Information supplied:
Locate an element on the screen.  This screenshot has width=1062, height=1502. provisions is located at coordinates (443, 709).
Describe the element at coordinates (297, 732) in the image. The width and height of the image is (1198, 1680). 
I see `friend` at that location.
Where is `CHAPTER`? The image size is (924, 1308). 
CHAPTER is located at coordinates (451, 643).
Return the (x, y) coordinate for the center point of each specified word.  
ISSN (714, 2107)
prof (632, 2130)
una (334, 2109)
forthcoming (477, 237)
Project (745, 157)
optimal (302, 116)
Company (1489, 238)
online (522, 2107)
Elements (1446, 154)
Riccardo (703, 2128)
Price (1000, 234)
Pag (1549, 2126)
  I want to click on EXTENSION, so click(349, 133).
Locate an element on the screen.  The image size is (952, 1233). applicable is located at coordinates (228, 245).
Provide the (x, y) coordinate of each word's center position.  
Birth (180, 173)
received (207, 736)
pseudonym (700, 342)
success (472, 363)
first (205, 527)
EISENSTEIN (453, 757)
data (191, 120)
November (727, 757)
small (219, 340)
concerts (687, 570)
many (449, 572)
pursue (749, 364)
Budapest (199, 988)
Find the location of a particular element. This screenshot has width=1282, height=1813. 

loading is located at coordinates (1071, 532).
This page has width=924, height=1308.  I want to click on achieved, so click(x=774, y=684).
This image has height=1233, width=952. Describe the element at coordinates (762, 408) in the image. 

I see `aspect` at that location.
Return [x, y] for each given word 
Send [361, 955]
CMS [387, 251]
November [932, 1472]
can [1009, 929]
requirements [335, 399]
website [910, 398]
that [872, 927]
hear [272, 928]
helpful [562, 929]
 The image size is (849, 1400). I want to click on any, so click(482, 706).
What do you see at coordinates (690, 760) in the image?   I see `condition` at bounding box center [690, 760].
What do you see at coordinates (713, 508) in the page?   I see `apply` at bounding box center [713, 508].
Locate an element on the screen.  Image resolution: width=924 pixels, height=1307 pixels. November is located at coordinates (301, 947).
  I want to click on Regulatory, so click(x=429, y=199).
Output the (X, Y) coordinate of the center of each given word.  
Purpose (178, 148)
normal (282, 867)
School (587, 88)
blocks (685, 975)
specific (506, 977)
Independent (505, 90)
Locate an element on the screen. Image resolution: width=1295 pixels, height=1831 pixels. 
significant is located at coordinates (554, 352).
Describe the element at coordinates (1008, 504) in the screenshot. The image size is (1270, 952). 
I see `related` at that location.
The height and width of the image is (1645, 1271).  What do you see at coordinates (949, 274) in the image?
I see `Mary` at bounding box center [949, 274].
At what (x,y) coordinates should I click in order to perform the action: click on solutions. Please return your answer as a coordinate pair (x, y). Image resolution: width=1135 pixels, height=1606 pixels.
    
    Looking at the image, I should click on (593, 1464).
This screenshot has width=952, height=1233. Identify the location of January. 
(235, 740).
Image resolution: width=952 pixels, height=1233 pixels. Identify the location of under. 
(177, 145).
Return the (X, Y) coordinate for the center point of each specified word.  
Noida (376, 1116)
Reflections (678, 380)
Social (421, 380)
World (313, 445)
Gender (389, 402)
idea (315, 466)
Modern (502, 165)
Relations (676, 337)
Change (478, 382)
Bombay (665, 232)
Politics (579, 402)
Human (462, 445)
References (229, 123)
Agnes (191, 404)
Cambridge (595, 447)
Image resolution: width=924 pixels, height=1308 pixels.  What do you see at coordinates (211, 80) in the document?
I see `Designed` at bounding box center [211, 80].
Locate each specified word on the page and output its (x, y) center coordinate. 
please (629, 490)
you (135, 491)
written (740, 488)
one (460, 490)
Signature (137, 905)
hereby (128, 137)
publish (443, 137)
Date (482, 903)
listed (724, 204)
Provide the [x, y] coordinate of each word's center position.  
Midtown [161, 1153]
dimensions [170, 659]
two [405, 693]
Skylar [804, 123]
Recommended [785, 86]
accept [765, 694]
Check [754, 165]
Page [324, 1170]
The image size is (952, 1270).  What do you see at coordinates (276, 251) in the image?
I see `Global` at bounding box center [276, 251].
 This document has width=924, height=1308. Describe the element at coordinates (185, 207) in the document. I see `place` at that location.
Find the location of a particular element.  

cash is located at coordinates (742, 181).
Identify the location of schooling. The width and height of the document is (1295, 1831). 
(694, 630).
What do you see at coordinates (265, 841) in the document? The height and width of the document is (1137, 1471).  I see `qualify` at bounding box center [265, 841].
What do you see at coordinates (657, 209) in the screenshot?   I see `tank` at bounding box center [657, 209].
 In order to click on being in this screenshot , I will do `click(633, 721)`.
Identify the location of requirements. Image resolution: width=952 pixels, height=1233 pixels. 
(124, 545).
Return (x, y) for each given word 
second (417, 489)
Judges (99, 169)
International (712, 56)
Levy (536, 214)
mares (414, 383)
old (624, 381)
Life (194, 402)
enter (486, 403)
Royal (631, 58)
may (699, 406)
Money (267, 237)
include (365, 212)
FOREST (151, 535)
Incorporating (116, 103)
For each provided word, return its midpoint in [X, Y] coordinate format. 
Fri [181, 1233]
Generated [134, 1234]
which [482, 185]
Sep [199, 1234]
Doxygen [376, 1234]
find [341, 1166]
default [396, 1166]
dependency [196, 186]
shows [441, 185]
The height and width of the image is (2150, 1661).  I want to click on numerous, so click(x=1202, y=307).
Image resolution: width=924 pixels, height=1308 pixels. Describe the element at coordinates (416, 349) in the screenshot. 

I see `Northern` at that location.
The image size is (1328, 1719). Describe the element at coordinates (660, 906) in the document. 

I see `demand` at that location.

Job: Could you quote all of the material above word for word, keeping every line as it appears?

Answer to the task:
Locate an element on the screen.  This screenshot has width=1062, height=1502. provisions is located at coordinates (443, 709).
Describe the element at coordinates (297, 732) in the image. The width and height of the image is (1198, 1680). 
I see `friend` at that location.
Where is `CHAPTER`? The image size is (924, 1308). 
CHAPTER is located at coordinates (451, 643).
Return the (x, y) coordinate for the center point of each specified word.  
ISSN (714, 2107)
prof (632, 2130)
una (334, 2109)
forthcoming (477, 237)
Project (745, 157)
optimal (302, 116)
Company (1489, 238)
online (522, 2107)
Elements (1446, 154)
Riccardo (703, 2128)
Price (1000, 234)
Pag (1549, 2126)
  I want to click on EXTENSION, so click(349, 133).
Locate an element on the screen.  The image size is (952, 1233). applicable is located at coordinates (228, 245).
Provide the (x, y) coordinate of each word's center position.  
Birth (180, 173)
received (207, 736)
pseudonym (700, 342)
success (472, 363)
first (205, 527)
EISENSTEIN (453, 757)
data (191, 120)
November (727, 757)
small (219, 340)
concerts (687, 570)
many (449, 572)
pursue (749, 364)
Budapest (199, 988)
Find the location of a particular element. This screenshot has width=1282, height=1813. 

loading is located at coordinates (1071, 532).
This page has width=924, height=1308.  I want to click on achieved, so click(x=774, y=684).
This image has height=1233, width=952. Describe the element at coordinates (762, 408) in the image. 

I see `aspect` at that location.
Return [x, y] for each given word 
Send [361, 955]
CMS [387, 251]
November [932, 1472]
can [1009, 929]
requirements [335, 399]
website [910, 398]
that [872, 927]
hear [272, 928]
helpful [562, 929]
 The image size is (849, 1400). I want to click on any, so click(482, 706).
What do you see at coordinates (690, 760) in the image?   I see `condition` at bounding box center [690, 760].
What do you see at coordinates (713, 508) in the page?   I see `apply` at bounding box center [713, 508].
Locate an element on the screen.  Image resolution: width=924 pixels, height=1307 pixels. November is located at coordinates (301, 947).
  I want to click on Regulatory, so click(x=429, y=199).
Output the (X, Y) coordinate of the center of each given word.  
Purpose (178, 148)
normal (282, 867)
School (587, 88)
blocks (685, 975)
specific (506, 977)
Independent (505, 90)
Locate an element on the screen. Image resolution: width=1295 pixels, height=1831 pixels. 
significant is located at coordinates (554, 352).
Describe the element at coordinates (1008, 504) in the screenshot. The image size is (1270, 952). 
I see `related` at that location.
The height and width of the image is (1645, 1271).  What do you see at coordinates (949, 274) in the image?
I see `Mary` at bounding box center [949, 274].
At what (x,y) coordinates should I click in order to perform the action: click on solutions. Please return your answer as a coordinate pair (x, y). Image resolution: width=1135 pixels, height=1606 pixels.
    
    Looking at the image, I should click on (593, 1464).
This screenshot has width=952, height=1233. Identify the location of January. 
(235, 740).
Image resolution: width=952 pixels, height=1233 pixels. Identify the location of under. 
(177, 145).
Return the (X, Y) coordinate for the center point of each specified word.  
Noida (376, 1116)
Reflections (678, 380)
Social (421, 380)
World (313, 445)
Gender (389, 402)
idea (315, 466)
Modern (502, 165)
Relations (676, 337)
Change (478, 382)
Bombay (665, 232)
Politics (579, 402)
Human (462, 445)
References (229, 123)
Agnes (191, 404)
Cambridge (595, 447)
Image resolution: width=924 pixels, height=1308 pixels.  What do you see at coordinates (211, 80) in the document?
I see `Designed` at bounding box center [211, 80].
Locate each specified word on the page and output its (x, y) center coordinate. 
please (629, 490)
you (135, 491)
written (740, 488)
one (460, 490)
Signature (137, 905)
hereby (128, 137)
publish (443, 137)
Date (482, 903)
listed (724, 204)
Provide the [x, y] coordinate of each word's center position.  
Midtown [161, 1153]
dimensions [170, 659]
two [405, 693]
Skylar [804, 123]
Recommended [785, 86]
accept [765, 694]
Check [754, 165]
Page [324, 1170]
The image size is (952, 1270).  What do you see at coordinates (276, 251) in the image?
I see `Global` at bounding box center [276, 251].
 This document has width=924, height=1308. Describe the element at coordinates (185, 207) in the document. I see `place` at that location.
Find the location of a particular element.  

cash is located at coordinates (742, 181).
Identify the location of schooling. The width and height of the document is (1295, 1831). 
(694, 630).
What do you see at coordinates (265, 841) in the document? The height and width of the document is (1137, 1471).  I see `qualify` at bounding box center [265, 841].
What do you see at coordinates (657, 209) in the screenshot?   I see `tank` at bounding box center [657, 209].
 In order to click on being in this screenshot , I will do `click(633, 721)`.
Identify the location of requirements. Image resolution: width=952 pixels, height=1233 pixels. 
(124, 545).
Return (x, y) for each given word 
second (417, 489)
Judges (99, 169)
International (712, 56)
Levy (536, 214)
mares (414, 383)
old (624, 381)
Life (194, 402)
enter (486, 403)
Royal (631, 58)
may (699, 406)
Money (267, 237)
include (365, 212)
FOREST (151, 535)
Incorporating (116, 103)
For each provided word, return its midpoint in [X, Y] coordinate format. 
Fri [181, 1233]
Generated [134, 1234]
which [482, 185]
Sep [199, 1234]
Doxygen [376, 1234]
find [341, 1166]
default [396, 1166]
dependency [196, 186]
shows [441, 185]
The height and width of the image is (2150, 1661).  I want to click on numerous, so click(x=1202, y=307).
Image resolution: width=924 pixels, height=1308 pixels. Describe the element at coordinates (416, 349) in the screenshot. 

I see `Northern` at that location.
The image size is (1328, 1719). Describe the element at coordinates (660, 906) in the document. 

I see `demand` at that location.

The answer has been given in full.